Characterization of bean mild mosaic virus: particle morphology, composition and RNA cell-free translation.

Abstract

Virions of bean mild mosaic virus (BMMV) are built of 180 subunits of a single protein species of MW 40 x 10(3) [coat protein CP], packed into a T = 3 surface lattice. The capsomers on the five-fold symmetry axes protrude 2-3 nm from the particle surface. The virions encapsidate genome-size [approximately 4,200 nucleotides (nt)] as well as some heterogeneous RNAs of subgenomic size approximately 1,000-2,000 nt.

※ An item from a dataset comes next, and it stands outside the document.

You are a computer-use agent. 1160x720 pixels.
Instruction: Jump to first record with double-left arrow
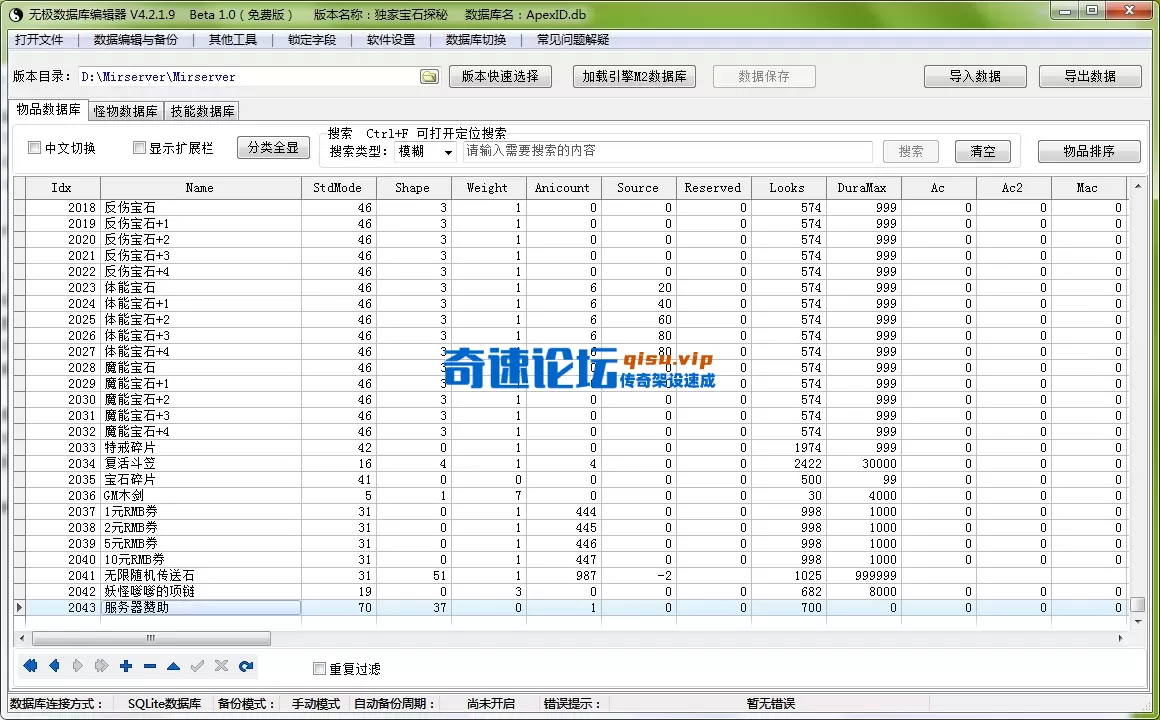(30, 666)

In cell-free systems from Krebs-2 ascites cell extracts and rabbit reticulocyte lysates, genome-size RNA directed the synthesis predominantly of two polypeptides of MW 27 x 10(3) and 79 x 10(3) while the third major BMMV-specific polypeptide (MW 40 x 10(3), putative CP) seemed to be encoded by a shorter messenger RNA. The 'cap' analogue, m7GDP, partially inhibited BMMV RNA in vitro translation, suggesting that at least part of the BMMV-specific RNAs are capped. Oligo (dT)-cellulose column chromatography data suggested that poly(A)-tracts are absent from the BMMV genome. The data obtained confirm the previous classification of BMMV within the carmovirus group.